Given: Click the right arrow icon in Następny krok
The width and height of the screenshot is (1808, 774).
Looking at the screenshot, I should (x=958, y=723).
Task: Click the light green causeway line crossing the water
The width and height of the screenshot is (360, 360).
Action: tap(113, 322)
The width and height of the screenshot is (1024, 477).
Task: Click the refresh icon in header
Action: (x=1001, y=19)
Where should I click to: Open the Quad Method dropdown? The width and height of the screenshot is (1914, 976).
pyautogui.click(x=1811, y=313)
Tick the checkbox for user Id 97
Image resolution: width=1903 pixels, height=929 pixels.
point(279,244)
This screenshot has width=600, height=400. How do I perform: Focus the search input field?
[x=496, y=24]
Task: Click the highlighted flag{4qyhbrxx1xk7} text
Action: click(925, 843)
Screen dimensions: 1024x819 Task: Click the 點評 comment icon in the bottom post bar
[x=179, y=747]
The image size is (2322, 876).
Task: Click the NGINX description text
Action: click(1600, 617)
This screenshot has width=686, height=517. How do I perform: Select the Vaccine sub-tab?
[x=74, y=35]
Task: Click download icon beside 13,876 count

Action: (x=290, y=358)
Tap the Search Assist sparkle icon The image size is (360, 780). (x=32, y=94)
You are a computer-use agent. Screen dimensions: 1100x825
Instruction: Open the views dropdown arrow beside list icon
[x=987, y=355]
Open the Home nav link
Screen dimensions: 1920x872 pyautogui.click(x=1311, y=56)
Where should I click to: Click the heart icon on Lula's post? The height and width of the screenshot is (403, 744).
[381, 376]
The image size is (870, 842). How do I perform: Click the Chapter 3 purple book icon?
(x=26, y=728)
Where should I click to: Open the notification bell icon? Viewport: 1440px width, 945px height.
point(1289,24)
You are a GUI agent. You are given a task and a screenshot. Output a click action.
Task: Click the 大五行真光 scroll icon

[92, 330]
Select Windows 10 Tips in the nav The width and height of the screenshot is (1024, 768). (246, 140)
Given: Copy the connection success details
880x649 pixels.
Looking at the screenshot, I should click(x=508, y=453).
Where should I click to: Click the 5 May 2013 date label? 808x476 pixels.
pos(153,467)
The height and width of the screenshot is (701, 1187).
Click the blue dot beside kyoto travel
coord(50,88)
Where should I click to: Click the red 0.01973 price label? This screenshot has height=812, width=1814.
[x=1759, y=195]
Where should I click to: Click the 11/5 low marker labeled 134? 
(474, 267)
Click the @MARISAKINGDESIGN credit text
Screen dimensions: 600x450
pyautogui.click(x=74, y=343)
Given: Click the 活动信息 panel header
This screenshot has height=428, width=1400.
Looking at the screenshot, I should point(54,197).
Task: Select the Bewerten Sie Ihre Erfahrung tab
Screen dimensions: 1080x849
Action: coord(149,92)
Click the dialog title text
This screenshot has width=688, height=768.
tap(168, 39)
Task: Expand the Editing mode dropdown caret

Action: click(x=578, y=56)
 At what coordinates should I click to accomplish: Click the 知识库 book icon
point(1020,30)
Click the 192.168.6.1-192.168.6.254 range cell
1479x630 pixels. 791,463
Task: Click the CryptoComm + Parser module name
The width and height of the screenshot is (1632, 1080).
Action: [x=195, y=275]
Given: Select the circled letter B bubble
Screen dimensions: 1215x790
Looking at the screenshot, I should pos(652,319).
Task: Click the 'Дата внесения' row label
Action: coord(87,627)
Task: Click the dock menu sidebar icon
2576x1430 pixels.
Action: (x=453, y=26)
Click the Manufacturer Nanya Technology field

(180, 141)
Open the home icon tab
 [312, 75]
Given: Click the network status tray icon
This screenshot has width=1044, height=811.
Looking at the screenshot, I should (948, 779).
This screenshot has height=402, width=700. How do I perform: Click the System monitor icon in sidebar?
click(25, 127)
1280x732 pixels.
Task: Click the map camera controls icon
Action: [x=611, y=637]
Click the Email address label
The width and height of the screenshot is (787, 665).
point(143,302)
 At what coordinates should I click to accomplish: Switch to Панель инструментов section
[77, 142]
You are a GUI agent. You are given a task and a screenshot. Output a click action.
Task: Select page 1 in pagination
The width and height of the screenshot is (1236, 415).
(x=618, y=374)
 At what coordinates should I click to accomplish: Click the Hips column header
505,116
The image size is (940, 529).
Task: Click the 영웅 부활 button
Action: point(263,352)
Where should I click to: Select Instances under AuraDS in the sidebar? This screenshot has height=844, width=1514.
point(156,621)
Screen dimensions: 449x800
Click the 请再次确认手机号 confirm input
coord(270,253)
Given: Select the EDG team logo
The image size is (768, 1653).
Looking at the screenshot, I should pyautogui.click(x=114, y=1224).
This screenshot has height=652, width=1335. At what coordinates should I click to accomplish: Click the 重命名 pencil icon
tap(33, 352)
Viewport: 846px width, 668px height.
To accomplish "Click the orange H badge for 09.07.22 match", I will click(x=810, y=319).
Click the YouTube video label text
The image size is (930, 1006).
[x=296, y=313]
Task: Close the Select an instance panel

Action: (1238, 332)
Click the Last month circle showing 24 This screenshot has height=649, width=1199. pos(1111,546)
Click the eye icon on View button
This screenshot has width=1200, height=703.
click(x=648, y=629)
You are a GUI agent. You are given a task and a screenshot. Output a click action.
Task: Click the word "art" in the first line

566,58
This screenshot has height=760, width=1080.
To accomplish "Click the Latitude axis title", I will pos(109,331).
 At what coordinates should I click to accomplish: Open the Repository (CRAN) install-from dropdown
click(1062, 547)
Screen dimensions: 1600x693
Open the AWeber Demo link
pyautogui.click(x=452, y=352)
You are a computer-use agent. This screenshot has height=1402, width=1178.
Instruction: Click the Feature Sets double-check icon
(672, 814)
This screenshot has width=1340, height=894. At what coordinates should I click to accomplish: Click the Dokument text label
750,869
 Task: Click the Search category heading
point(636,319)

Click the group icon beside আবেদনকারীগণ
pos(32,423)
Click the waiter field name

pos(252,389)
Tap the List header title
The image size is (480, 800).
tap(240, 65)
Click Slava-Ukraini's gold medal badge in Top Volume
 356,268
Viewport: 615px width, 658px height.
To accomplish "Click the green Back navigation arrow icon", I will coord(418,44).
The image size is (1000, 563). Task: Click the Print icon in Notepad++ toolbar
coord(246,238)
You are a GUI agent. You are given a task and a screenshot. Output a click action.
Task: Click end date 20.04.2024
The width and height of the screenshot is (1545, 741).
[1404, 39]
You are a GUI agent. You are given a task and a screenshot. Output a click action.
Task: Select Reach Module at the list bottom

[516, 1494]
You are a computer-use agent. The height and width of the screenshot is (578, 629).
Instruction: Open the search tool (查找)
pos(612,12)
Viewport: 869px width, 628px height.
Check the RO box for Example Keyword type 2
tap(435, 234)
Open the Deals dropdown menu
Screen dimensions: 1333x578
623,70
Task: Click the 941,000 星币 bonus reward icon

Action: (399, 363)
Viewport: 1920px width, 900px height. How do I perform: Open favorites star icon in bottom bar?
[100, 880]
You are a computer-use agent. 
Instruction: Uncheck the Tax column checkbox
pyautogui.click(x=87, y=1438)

Work instructions ->
Please say how many lines in the records above contain the word "title", giving the number alone.

Written solution ->
3